▶ **What this task involves**
Each line from the start of the data below through the one containing "has width=1920, height=945." must be reproduced exactly.

Saved entries:
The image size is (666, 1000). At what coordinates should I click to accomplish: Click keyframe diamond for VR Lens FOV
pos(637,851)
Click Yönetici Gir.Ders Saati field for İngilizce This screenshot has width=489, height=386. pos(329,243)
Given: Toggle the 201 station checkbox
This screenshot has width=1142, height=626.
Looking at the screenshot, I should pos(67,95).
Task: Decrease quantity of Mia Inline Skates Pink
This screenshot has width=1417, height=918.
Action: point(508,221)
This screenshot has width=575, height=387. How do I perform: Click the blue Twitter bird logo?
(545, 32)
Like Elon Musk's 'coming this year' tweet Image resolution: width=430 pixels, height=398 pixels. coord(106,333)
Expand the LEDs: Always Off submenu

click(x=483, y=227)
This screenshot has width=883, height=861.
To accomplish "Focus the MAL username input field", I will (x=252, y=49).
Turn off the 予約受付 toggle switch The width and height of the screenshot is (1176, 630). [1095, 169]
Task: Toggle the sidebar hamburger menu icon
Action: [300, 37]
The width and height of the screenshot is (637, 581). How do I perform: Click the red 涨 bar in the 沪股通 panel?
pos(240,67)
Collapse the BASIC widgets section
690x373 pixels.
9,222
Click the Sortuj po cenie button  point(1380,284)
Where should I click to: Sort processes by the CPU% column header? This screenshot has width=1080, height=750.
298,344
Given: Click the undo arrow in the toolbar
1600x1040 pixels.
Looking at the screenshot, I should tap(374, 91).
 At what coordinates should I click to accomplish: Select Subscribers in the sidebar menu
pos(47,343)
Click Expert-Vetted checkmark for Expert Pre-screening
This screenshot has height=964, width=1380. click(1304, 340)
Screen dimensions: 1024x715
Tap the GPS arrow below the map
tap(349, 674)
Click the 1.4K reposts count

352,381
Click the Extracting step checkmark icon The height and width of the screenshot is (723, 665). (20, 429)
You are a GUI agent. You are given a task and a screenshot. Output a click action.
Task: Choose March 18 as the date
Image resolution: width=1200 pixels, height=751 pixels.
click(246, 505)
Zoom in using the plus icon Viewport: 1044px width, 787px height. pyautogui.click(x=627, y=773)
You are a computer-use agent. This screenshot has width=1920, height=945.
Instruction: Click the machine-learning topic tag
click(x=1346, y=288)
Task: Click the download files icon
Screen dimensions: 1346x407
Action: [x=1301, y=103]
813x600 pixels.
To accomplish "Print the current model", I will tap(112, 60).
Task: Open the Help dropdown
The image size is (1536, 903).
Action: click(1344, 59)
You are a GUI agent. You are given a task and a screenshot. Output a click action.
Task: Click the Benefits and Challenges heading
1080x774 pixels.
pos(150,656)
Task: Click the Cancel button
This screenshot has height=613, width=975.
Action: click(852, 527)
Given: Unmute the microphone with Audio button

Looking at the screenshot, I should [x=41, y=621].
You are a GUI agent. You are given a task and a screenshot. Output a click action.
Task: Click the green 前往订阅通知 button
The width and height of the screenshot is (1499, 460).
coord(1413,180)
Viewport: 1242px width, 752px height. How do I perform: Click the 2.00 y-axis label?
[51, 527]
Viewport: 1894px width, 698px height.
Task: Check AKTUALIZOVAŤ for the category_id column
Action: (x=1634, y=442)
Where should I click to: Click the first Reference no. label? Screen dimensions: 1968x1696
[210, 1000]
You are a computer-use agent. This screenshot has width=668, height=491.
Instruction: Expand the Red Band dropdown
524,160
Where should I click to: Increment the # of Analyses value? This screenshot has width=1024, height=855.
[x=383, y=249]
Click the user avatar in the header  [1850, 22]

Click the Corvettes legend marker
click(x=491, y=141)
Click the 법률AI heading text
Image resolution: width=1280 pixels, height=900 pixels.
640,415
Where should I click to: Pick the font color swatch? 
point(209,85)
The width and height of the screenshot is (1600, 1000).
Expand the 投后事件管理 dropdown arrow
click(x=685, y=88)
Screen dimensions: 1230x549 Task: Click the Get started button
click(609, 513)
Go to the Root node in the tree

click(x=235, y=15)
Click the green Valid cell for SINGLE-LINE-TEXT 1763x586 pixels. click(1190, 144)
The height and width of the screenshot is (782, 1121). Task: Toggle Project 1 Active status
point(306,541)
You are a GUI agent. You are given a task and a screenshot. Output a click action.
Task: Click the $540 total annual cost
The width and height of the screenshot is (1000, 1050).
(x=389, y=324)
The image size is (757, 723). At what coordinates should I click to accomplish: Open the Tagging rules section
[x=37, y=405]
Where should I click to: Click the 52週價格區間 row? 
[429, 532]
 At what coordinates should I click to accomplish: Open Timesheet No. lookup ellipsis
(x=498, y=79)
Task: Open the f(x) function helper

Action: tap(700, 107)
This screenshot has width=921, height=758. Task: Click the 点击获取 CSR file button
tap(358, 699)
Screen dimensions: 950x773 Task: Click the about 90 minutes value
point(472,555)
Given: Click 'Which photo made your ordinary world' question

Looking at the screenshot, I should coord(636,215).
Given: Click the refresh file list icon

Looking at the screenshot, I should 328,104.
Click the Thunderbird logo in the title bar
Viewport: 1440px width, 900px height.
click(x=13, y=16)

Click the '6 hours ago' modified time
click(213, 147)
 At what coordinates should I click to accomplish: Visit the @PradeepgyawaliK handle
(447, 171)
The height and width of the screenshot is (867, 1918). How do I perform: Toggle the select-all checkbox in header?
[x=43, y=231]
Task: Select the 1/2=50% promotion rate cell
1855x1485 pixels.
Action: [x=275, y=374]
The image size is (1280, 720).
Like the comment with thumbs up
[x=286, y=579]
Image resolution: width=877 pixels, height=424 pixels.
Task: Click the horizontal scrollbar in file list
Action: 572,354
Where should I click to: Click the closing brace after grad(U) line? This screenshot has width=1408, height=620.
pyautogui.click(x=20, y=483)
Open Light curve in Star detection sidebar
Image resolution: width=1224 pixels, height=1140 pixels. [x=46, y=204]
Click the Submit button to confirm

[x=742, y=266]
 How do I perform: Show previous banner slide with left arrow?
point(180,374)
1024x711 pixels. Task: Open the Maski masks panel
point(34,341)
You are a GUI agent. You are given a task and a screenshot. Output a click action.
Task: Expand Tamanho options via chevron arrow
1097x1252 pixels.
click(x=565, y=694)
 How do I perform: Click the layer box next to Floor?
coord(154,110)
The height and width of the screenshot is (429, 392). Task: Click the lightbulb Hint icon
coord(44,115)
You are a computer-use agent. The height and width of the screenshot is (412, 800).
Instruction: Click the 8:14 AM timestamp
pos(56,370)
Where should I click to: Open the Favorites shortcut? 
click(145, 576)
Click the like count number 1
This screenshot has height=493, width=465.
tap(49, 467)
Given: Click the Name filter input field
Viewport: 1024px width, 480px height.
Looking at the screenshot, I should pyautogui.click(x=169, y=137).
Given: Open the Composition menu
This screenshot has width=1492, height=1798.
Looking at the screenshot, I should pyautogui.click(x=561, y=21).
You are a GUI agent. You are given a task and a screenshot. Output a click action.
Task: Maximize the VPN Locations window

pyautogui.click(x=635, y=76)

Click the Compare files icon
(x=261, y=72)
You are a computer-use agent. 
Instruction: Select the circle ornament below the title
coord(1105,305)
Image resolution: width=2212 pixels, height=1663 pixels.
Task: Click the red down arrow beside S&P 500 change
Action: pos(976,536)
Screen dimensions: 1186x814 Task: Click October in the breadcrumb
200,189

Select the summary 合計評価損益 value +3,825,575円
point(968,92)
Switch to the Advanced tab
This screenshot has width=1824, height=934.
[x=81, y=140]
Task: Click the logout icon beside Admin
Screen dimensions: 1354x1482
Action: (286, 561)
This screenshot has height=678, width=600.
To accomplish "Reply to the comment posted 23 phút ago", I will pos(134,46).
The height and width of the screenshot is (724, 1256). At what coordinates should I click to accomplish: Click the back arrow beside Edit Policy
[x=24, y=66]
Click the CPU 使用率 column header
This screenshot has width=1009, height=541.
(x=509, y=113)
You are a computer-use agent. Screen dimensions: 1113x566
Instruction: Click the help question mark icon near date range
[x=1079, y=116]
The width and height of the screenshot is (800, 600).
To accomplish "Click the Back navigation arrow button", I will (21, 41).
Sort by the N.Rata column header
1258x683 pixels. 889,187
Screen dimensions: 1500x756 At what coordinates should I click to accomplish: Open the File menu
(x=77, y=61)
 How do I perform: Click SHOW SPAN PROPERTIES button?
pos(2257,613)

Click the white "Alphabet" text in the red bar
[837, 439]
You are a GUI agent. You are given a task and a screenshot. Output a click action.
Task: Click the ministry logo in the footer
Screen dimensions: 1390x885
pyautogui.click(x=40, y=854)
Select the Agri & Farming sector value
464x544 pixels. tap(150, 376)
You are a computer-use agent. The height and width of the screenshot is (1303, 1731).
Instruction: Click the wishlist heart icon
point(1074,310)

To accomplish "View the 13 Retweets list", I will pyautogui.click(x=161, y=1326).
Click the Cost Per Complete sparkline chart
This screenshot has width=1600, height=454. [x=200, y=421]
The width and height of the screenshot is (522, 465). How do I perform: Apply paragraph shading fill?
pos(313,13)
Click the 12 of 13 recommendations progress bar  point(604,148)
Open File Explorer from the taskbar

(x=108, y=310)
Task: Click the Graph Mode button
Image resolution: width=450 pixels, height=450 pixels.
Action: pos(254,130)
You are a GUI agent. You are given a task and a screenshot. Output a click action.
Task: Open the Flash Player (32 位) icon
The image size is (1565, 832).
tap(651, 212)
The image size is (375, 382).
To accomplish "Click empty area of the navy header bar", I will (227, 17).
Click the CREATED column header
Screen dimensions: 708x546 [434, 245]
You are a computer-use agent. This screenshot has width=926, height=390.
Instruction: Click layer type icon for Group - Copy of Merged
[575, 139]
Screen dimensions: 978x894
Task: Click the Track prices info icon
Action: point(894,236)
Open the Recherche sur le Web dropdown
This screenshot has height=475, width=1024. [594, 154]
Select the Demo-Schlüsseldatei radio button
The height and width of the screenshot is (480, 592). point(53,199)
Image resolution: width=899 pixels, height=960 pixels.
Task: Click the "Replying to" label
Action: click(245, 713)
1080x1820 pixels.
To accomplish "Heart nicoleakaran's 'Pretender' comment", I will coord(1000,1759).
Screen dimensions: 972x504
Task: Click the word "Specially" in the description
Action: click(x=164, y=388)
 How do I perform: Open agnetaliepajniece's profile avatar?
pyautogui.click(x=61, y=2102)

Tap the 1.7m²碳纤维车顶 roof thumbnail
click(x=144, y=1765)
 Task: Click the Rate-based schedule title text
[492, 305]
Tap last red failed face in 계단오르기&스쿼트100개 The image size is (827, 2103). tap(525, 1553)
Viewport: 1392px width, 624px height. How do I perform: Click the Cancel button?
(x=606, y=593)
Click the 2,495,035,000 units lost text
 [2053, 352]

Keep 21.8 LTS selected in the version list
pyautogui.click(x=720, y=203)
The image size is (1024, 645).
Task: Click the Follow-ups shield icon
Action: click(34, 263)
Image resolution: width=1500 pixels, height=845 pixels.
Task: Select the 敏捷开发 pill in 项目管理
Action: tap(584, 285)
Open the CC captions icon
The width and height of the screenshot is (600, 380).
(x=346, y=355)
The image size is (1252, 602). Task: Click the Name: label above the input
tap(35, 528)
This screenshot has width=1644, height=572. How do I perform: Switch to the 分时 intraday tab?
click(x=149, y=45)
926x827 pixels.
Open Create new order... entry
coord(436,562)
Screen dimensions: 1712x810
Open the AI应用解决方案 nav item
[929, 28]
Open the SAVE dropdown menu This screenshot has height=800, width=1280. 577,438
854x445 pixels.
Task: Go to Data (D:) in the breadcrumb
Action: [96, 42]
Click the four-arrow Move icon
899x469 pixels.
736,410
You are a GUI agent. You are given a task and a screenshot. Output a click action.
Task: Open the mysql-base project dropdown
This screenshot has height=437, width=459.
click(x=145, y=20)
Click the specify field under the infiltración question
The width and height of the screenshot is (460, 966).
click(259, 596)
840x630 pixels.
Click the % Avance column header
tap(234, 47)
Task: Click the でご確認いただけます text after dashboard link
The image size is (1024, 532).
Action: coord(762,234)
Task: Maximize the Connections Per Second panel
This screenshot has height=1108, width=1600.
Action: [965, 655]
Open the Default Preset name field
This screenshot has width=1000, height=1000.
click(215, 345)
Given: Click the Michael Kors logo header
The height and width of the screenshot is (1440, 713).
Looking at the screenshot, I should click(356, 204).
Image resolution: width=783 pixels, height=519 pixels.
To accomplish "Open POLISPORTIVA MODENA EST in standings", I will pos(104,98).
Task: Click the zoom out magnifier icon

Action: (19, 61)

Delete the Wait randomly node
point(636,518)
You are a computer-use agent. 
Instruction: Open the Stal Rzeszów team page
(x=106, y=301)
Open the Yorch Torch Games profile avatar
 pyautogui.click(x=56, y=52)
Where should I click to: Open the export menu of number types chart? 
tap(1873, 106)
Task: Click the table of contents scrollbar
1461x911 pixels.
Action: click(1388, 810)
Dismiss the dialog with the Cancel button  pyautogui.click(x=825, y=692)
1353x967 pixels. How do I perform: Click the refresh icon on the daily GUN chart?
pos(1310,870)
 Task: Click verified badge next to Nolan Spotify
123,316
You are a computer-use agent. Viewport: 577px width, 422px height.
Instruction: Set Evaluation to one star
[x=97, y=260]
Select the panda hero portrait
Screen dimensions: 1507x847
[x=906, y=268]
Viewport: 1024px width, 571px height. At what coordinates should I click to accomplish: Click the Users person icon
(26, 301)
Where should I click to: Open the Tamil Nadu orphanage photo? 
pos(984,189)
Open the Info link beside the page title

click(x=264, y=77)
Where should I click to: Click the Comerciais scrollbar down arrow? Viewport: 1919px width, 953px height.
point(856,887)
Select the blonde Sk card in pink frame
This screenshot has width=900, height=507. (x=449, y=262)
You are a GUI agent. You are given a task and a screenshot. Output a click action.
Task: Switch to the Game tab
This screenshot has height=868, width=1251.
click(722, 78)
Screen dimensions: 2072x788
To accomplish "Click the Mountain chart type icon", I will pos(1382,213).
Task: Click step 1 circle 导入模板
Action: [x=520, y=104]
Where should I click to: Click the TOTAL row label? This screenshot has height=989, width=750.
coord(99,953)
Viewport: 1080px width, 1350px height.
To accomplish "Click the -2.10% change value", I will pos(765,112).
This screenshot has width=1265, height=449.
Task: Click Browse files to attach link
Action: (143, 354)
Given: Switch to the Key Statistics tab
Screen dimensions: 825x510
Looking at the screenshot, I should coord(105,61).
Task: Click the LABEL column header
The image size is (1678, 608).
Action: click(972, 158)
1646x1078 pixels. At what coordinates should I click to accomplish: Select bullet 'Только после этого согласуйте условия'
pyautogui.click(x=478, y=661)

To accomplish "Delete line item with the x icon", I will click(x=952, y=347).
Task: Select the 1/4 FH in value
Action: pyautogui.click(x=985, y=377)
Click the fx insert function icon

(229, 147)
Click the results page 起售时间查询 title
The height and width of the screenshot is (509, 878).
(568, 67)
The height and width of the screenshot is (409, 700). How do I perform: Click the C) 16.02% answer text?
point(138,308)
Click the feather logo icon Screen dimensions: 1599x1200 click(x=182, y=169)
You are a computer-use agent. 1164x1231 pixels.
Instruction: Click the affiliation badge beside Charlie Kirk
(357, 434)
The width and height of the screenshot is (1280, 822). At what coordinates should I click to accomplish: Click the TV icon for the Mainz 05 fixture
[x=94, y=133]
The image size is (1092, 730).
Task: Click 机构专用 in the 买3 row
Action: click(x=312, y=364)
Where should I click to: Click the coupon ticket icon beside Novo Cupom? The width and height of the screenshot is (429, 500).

▶ **Solved problem**
The image size is (666, 1000). At what coordinates should I click to accomplish: Click keyframe diamond for VR Lens FOV
pos(637,851)
Click Yönetici Gir.Ders Saati field for İngilizce This screenshot has width=489, height=386. pos(329,243)
Given: Toggle the 201 station checkbox
This screenshot has width=1142, height=626.
Looking at the screenshot, I should pos(67,95).
Task: Decrease quantity of Mia Inline Skates Pink
This screenshot has width=1417, height=918.
Action: point(508,221)
This screenshot has width=575, height=387. How do I perform: Click the blue Twitter bird logo?
(545, 32)
Like Elon Musk's 'coming this year' tweet Image resolution: width=430 pixels, height=398 pixels. coord(106,333)
Expand the LEDs: Always Off submenu

click(x=483, y=227)
This screenshot has width=883, height=861.
To accomplish "Focus the MAL username input field", I will (x=252, y=49).
Turn off the 予約受付 toggle switch The width and height of the screenshot is (1176, 630). [1095, 169]
Task: Toggle the sidebar hamburger menu icon
Action: [300, 37]
The width and height of the screenshot is (637, 581). How do I perform: Click the red 涨 bar in the 沪股通 panel?
pos(240,67)
Collapse the BASIC widgets section
690x373 pixels.
9,222
Click the Sortuj po cenie button  point(1380,284)
Where should I click to: Sort processes by the CPU% column header? This screenshot has width=1080, height=750.
298,344
Given: Click the undo arrow in the toolbar
1600x1040 pixels.
Looking at the screenshot, I should tap(374, 91).
 At what coordinates should I click to accomplish: Select Subscribers in the sidebar menu
pos(47,343)
Click Expert-Vetted checkmark for Expert Pre-screening
This screenshot has height=964, width=1380. click(1304, 340)
Screen dimensions: 1024x715
Tap the GPS arrow below the map
tap(349, 674)
Click the 1.4K reposts count

352,381
Click the Extracting step checkmark icon The height and width of the screenshot is (723, 665). (20, 429)
You are a GUI agent. You are given a task and a screenshot. Output a click action.
Task: Choose March 18 as the date
Image resolution: width=1200 pixels, height=751 pixels.
click(246, 505)
Zoom in using the plus icon Viewport: 1044px width, 787px height. pyautogui.click(x=627, y=773)
You are a computer-use agent. This screenshot has width=1920, height=945.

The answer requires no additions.